Nabers writes that the major theme of his book is that people, with the power of God's grace, have a responsibility to develop godly character by putting the words of Scripture into practice. He talks at length in his book about humility, faith, hope, wisdom, courage, self-control, justice and love, and says those eight virtues are essential for godly character.
But Nabers also urges people to practice the eight virtues to strengthen them, just as athletes work out to strengthen muscles, so they can better glorify God. Nabers said he knows many people who aren't Christian who have strong virtue. But in an interview, he said he didn't know any way to write about developing strong character outside of the Christian viewpoint.
"It's the only thing I know. Any other book would end at page 18," Nabers said. Much of his book focuses on how a person can strengthen his or her character. But the book also links individual character to America's future. He writes that the biggest negative facing American society is "the breakdown of the family the failure of children to honor their father and their mother and the failure of fathers and mothers to live sacrificial lives on behalf of their children, showing God's love to them."
Later on, he writes that courage is the most critical virtue needed to create and defend personal and national freedom. "Without courage, the forces of the world and the devil will enslave us," Nabers writes. "Drug and alcohol abuse, promiscuous sex, elevated school dropout rates and other such human pathologies all derive essentially from the failure of persevering and moral courage, resulting in one kind of bondage or another."
Nabers reserves some of his strongest language when he writes about "the travesty of abortion." He quotes Mother Teresa as saying, "The greatest destroyer of peace today is abortion, because it is a war against the child, a direct killing of the innocent child, murder by the mother herself. And if we accept that a mother can kill her own child, how can we tell other people not to kill one another?" Asked if he agreed with her, Nabers replied, "I am a great admirer of Mother Teresa, and I use this for an illustration of godly wisdom."
Nabers said in an interview that he thinks Roe v. Wade, the U.S. Supreme Court's 1973 ruling that prohibited states from banning abortion, "was totally wrong and without any justification in the United States Constitution." In his book, Nabers wrote that Roe v. Wade was a "blatant injustice," and ranked with the Court's Dred Scott decision of 1857, which said blacks were not U.S citizens, as "the worst a court can do."
Nabers noted that Associate Justice John McLean, dissenting in the Dred Scott decision, wrote, "A slave is not a mere chattel. He bears the impress of his Maker, and is amenable to the laws of God and man; and he is destined to an endless existence." Nabers then wrote, "This is straight biblical morality, and it applies with equal rigor to every unborn child. They bear the impress of their Maker and they deserve justice."
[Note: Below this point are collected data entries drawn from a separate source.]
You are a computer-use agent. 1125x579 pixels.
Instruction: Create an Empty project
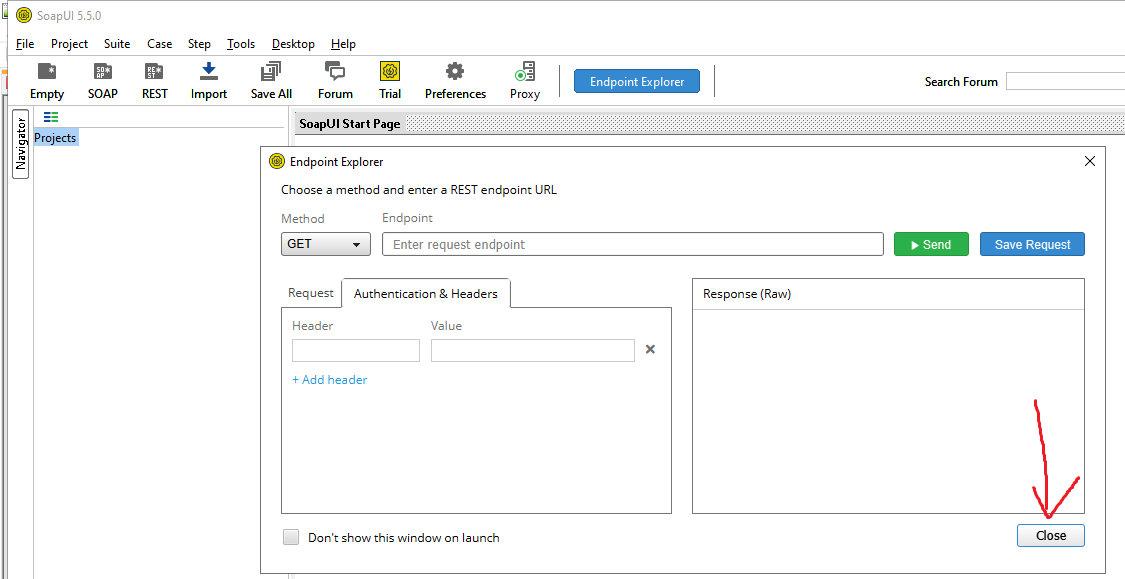[x=46, y=80]
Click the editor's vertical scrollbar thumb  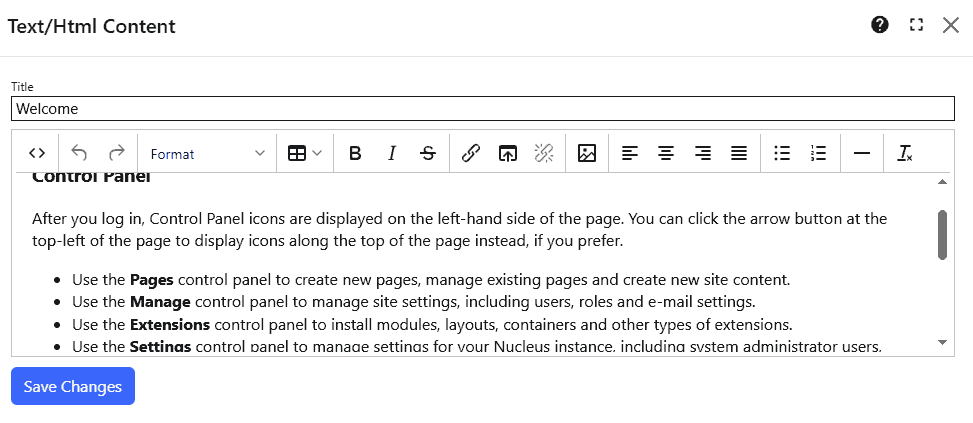tap(942, 235)
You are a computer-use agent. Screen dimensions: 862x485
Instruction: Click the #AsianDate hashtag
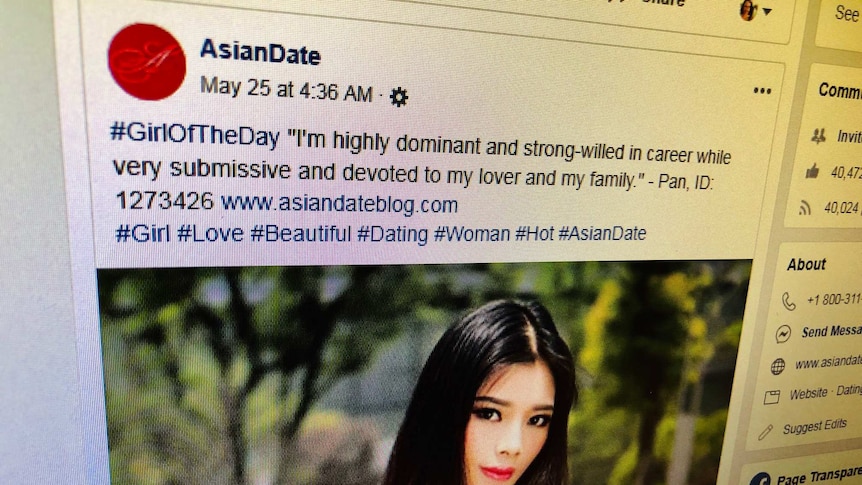602,233
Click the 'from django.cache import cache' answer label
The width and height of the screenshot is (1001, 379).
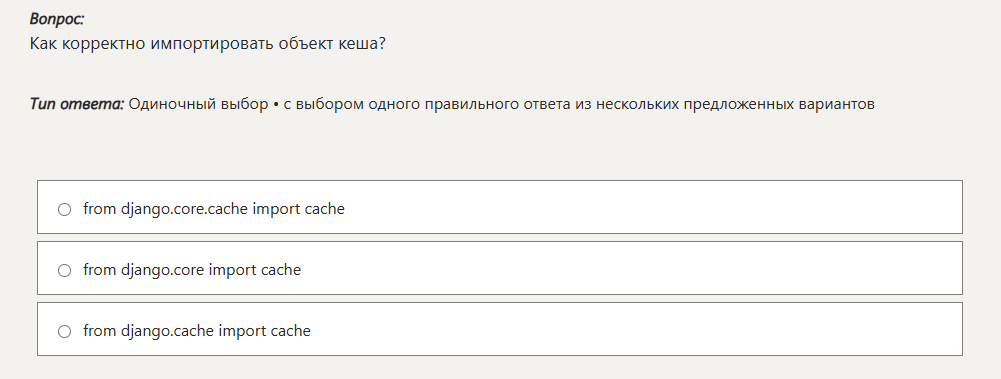[197, 331]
"The Dred Scott decision, in God's time, was abolished, and so will be Roe v. Wade," Nabers wrote. Asked if he, as Alabama's chief justice, could speak strongly on issues such as abortion and rule objectively on cases involving them, Nabers replied, "When I get cases involving those issues, if I do, and I feel that I cannot be objective or I feel the appearance of objectivity would not be there, then I would need to step aside."
After describing America's "character problem" and asking "how America's Judeo-Christian ideals can be preserved against the secular onslaught," Nabers gives some answers. He writes that Christians worried about America's future should pray for a revival, similar to The Great Awakening of the mid-1700s.
"Without a fresh outpouring of the Holy Spirit, the religious core of this land will atrophy as it has throughout much of Europe," Nabers wrote.